Dijital para dünyası tek bir katmandan oluşmuyor. Bir yanda kartlar ve mobil cüzdanlar, diğer yanda ise kripto paralar ve merkez bankalarının üzerinde çalıştığı resmi dijital paralar (CBDC) var. Hepsinin ortak amacı, parayı daha hızlı, daha ucuz ve daha kolay izlenebilir hale getirmek. Anında transfer, mikro ödemeler, sınır ötesi para göndermenin kolaylaşması gibi konularda dijital paranın devrim niteliğinde olduğu aşikar.
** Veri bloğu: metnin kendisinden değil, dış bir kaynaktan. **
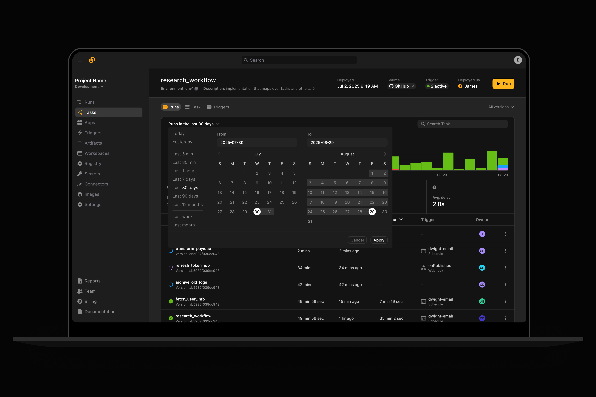The image size is (596, 397).
Task: Open the All versions dropdown
Action: [501, 107]
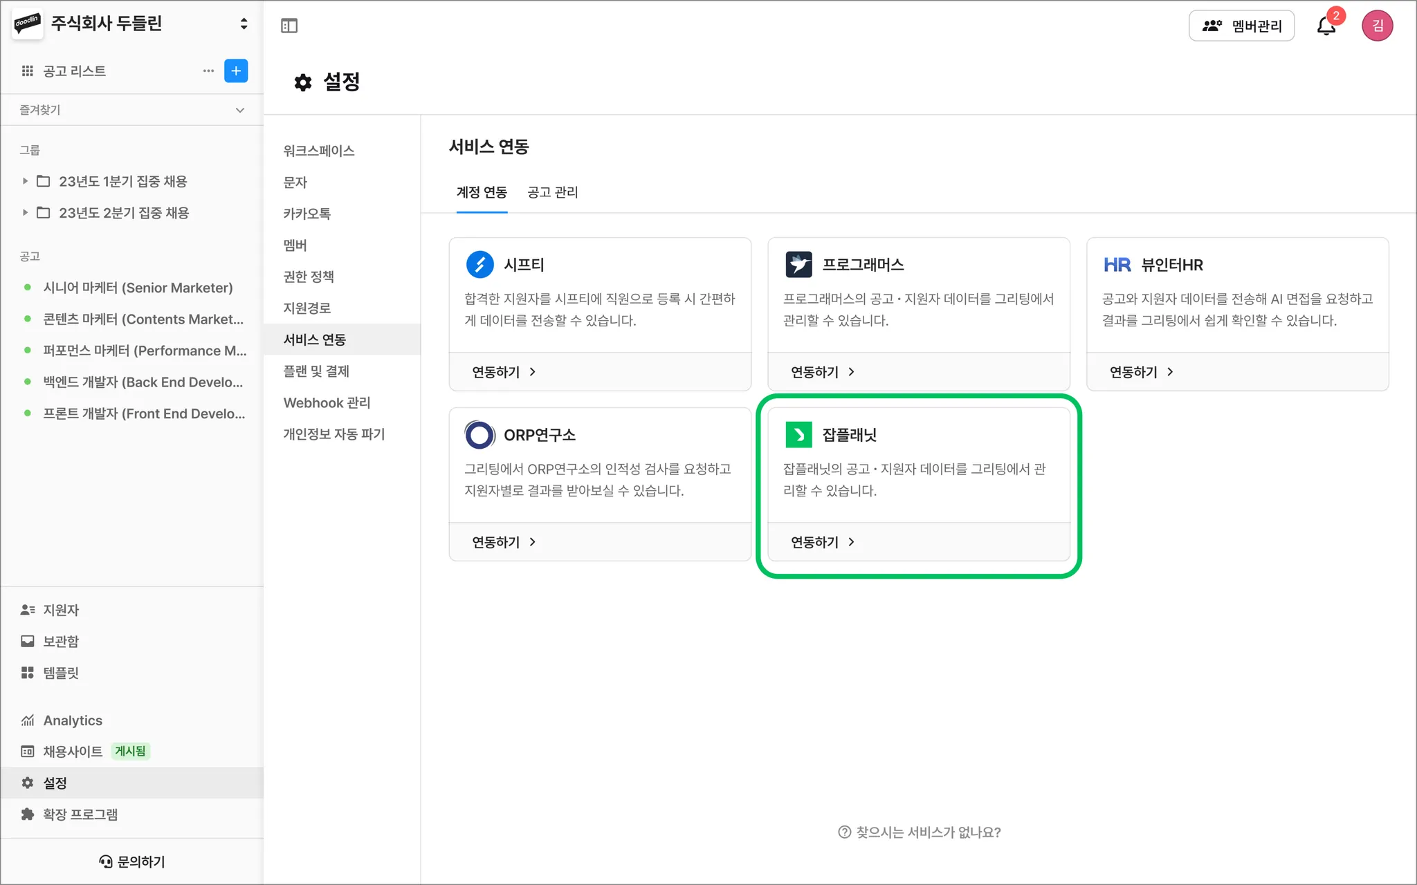Click the blue plus button next to 공고 리스트
The height and width of the screenshot is (885, 1417).
click(x=236, y=71)
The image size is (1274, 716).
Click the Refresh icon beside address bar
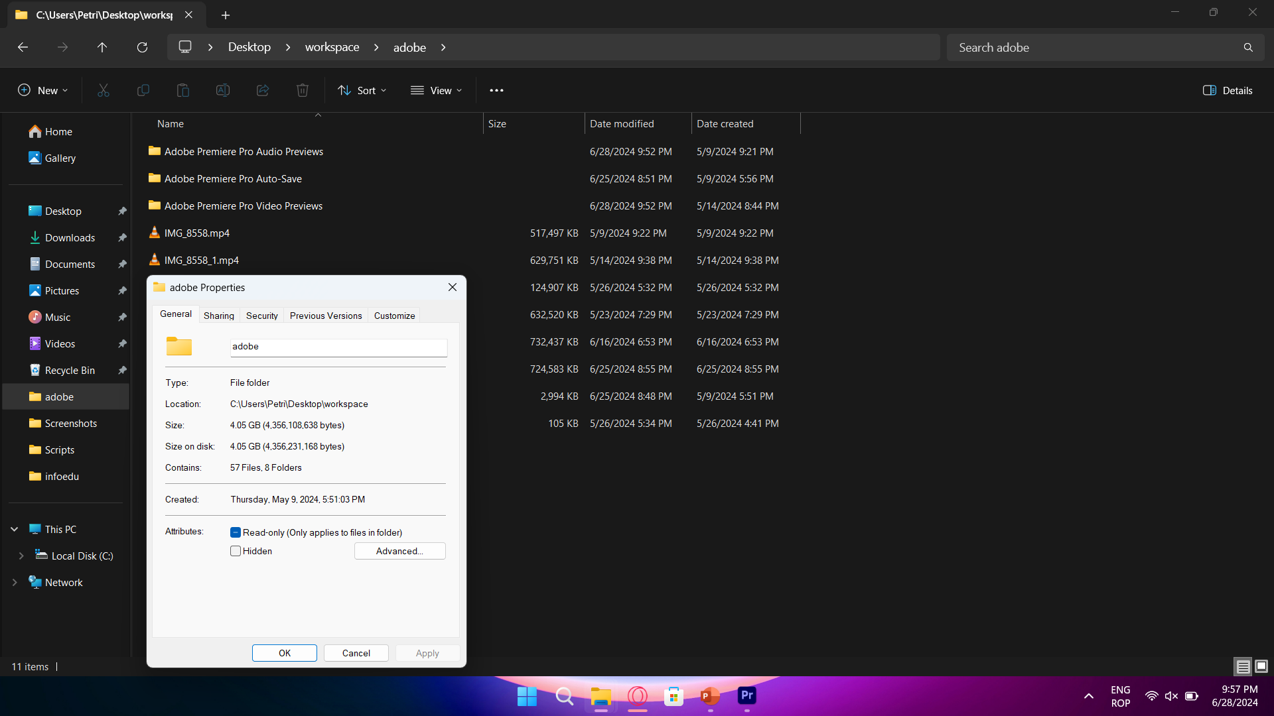coord(142,47)
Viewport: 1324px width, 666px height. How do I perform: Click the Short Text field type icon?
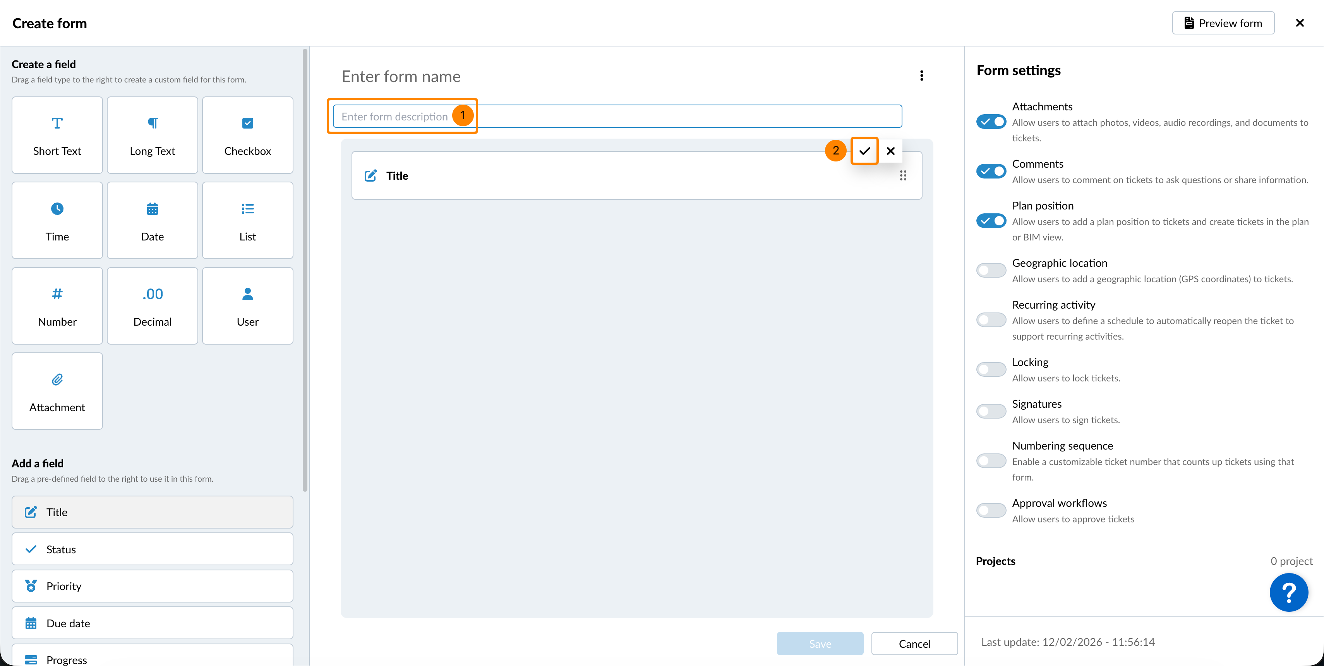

Ancak parlak ekranın bir de gölgesi var. Nakit, sadece bir ödeme aracı değildir; aynı zamanda mahremiyettir ve arızaya karşı bir sigortadır. Elektrik kesildiğinde veya sistem çöktüğünde cebinizdeki banknot hala "çalışır". Dijital para dünyasında ise fiş çekildi mi hayat durabilir. Dahası, her hareketimiz bir veri izi bırakır. Kiminle nerede ne aldığımız, neye ne kadar harcadığımız; hepsi bir gözetim perdesine dönüşebilir. "Kolaylık" ile "kontrol" arasındaki çizgi giderek inceliyor.
Üstelik her dijitalleşme, herkesi aynı hızda kucaklamıyor. Yaşlılar, kırsalda yaşayanlar veya finansal okuryazarlığı sınırlı olanlar için "nakitsiz toplum" yeni bir dışlanma biçimi olabilir.

Peki, nakit gerçekten sahneden çekilecek mi? Zannetmiyorum. Ama başrolü çoktan paylaşıyor. Sağduyulu bir gelecek şöyle görünmeli: Dijital kolaylık + nakdin güvencesi. Seçeneğin kendisi bir hak olmalı. Dijital ödemeler gelişsin, ama kesinti anında devreye girecek yedek hatlar, çevrimdışı çözümler, düşük komisyonlu mikro-ödeme altyapıları mecbur olsun. Verinin kime ait olduğu şeffafça yazılsın; sentetik mahremiyet değil, gerçek gizlilik sunulsun. Ve en önemlisi: “Nakit kabul edilir” tabelası, medeni bir toplumun sigortası olarak yerinde kalsın.

Son perde mi? Değil. Paranın oyunu uzun. Fakat yönetmen koltuğuna yalnızca teknoloji değil, akıl ve etik de oturmazsa, alkışlar yerini fısıltıya bırakır. Bizim payımıza düşen, parayı hızlandırırken hayatı daraltmamak; dijitalin ışığını açarken özgürlüğün gölgesini kaybetmemek.